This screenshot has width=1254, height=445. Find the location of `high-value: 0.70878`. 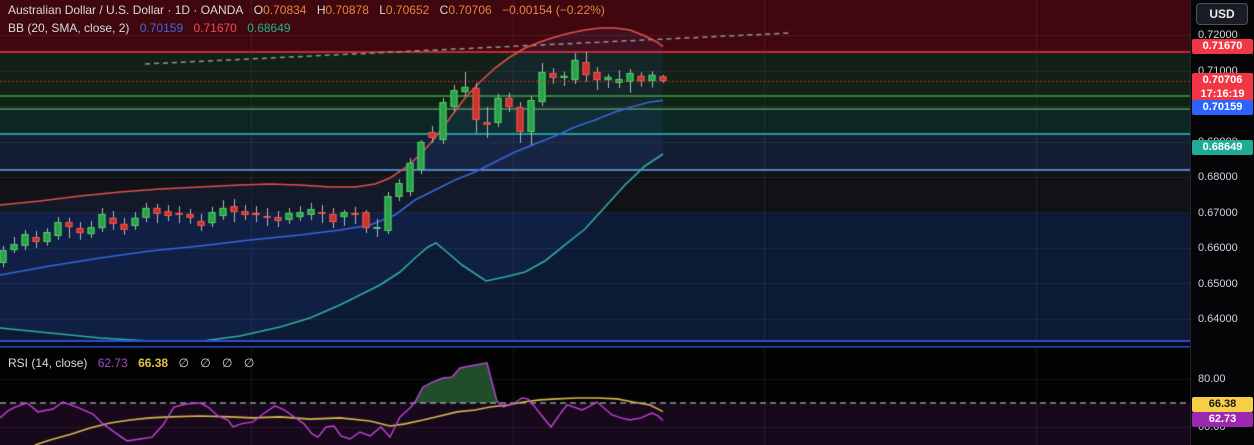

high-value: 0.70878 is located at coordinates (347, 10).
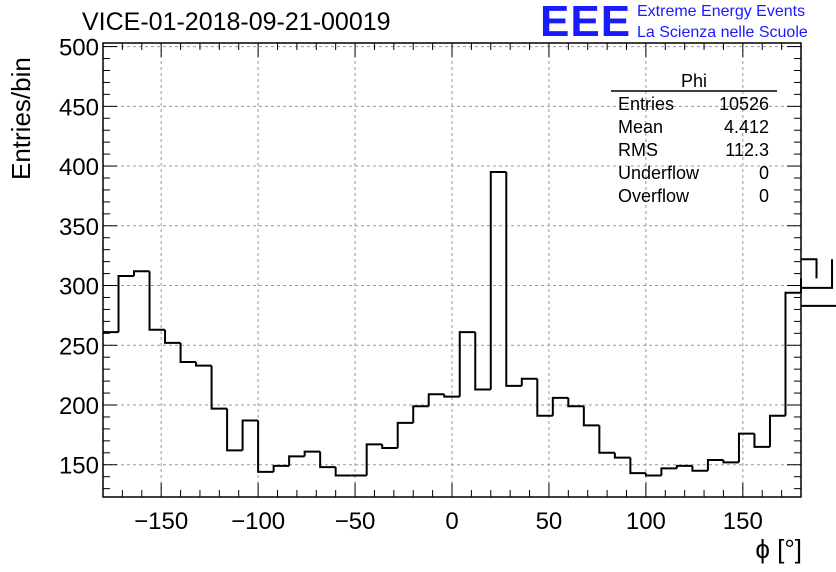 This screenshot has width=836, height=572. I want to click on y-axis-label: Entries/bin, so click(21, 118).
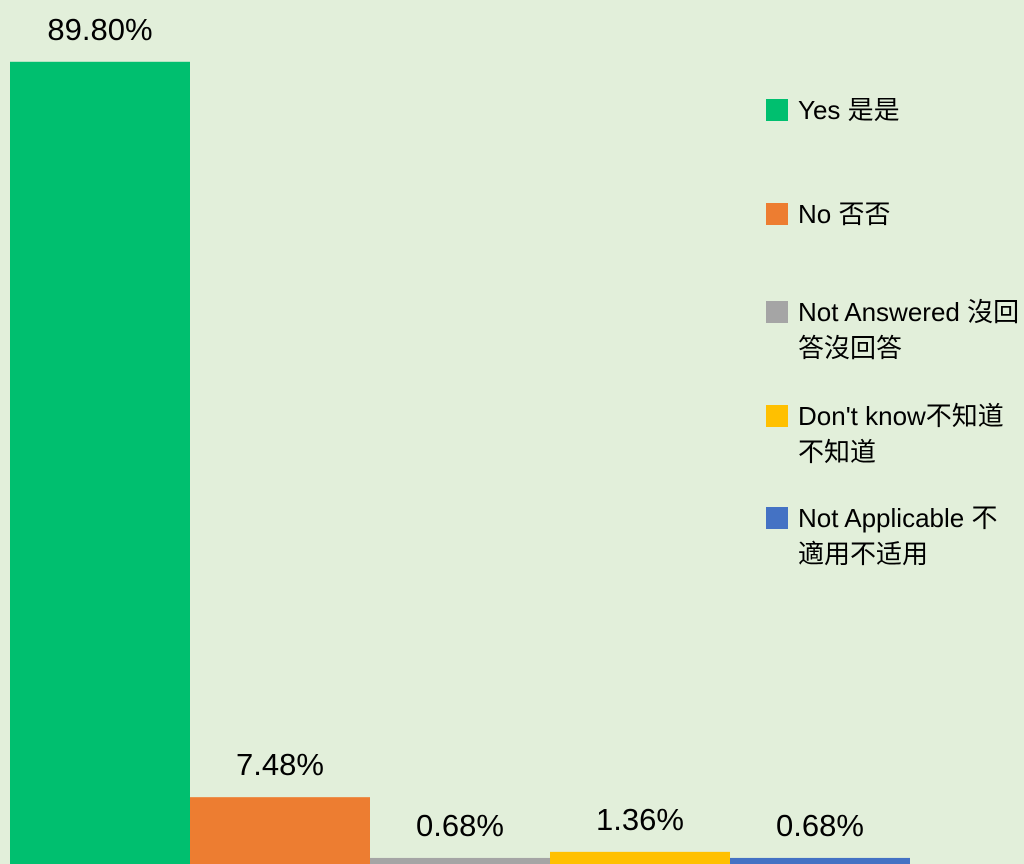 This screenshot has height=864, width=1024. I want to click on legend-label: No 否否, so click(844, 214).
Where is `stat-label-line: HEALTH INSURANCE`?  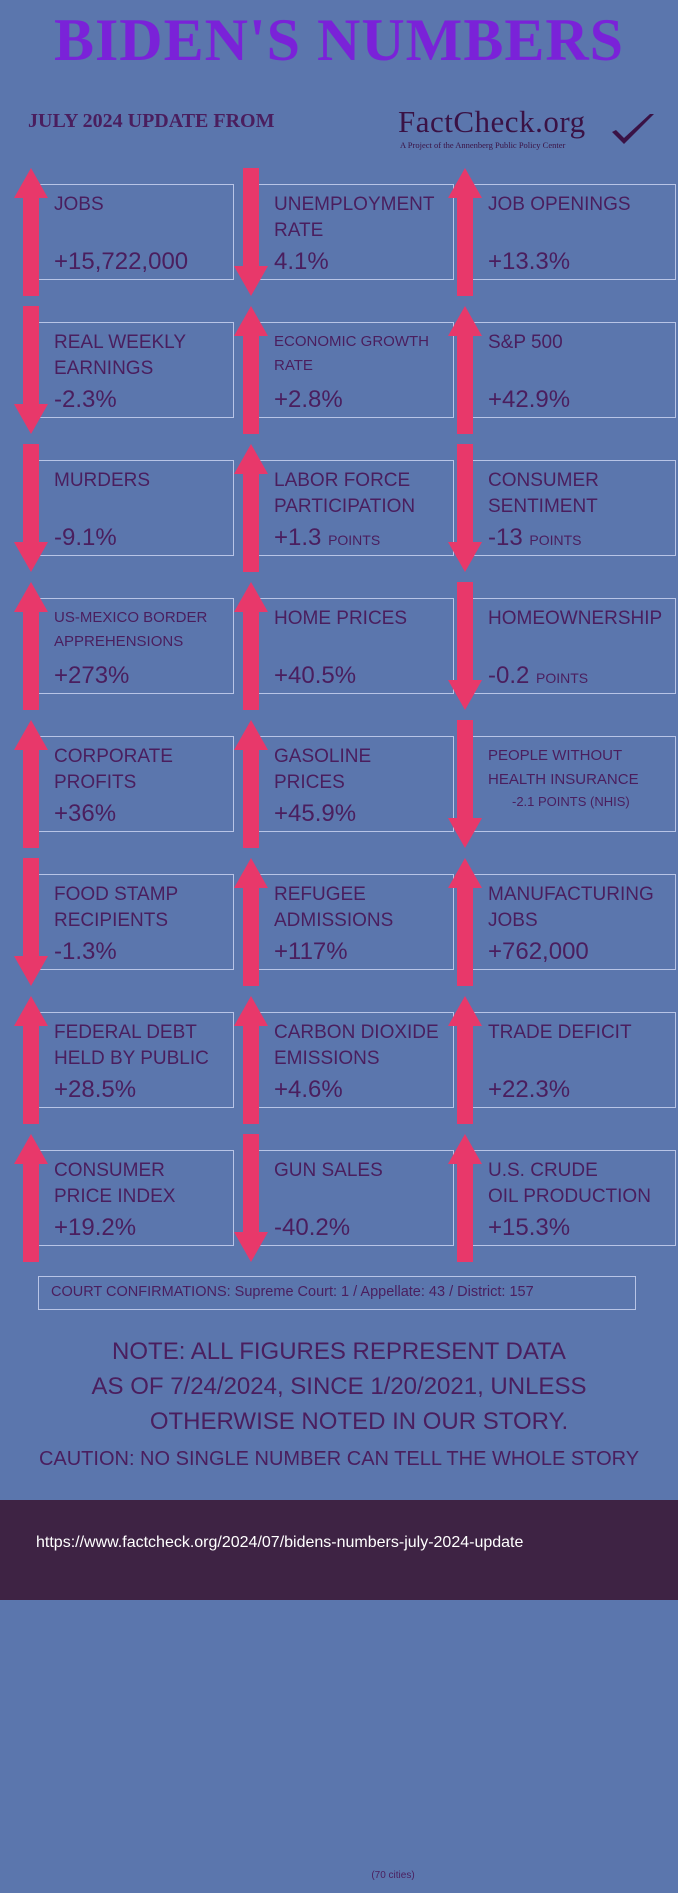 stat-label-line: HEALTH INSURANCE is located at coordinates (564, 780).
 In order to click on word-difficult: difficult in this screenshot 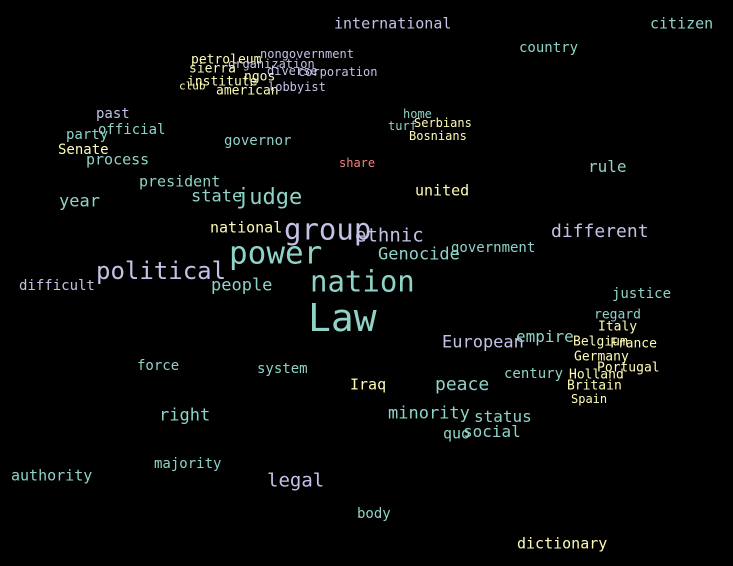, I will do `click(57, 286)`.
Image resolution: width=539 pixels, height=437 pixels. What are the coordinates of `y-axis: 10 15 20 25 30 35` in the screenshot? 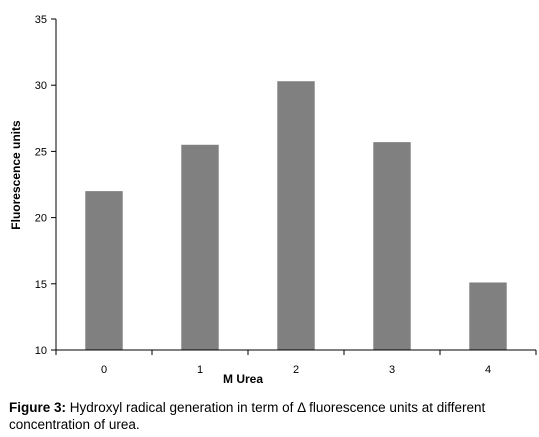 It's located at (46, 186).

...

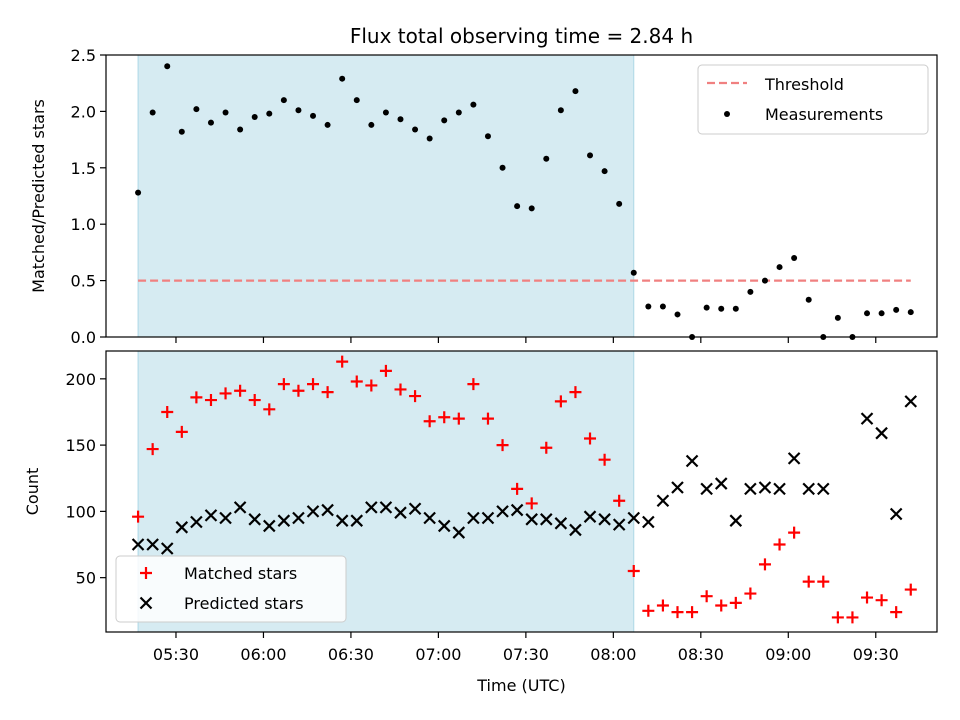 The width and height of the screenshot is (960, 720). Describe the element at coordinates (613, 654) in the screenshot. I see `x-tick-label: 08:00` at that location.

■ **WHAT YOU ARE ASKED TO DO**
Extract the lines of the records from the one holding "This screenshot has width=1254, height=445." through the one holding "This screenshot has width=836, height=572.", inclusive, and reproduce them word for word. Omit the pictures.

■ **OUTPUT OF THE TASK**
This screenshot has width=1254, height=445. Find the location of `high-value: 0.70878`. 

high-value: 0.70878 is located at coordinates (347, 10).
 This screenshot has width=836, height=572. I want to click on y-axis-label: Entries/bin, so click(21, 118).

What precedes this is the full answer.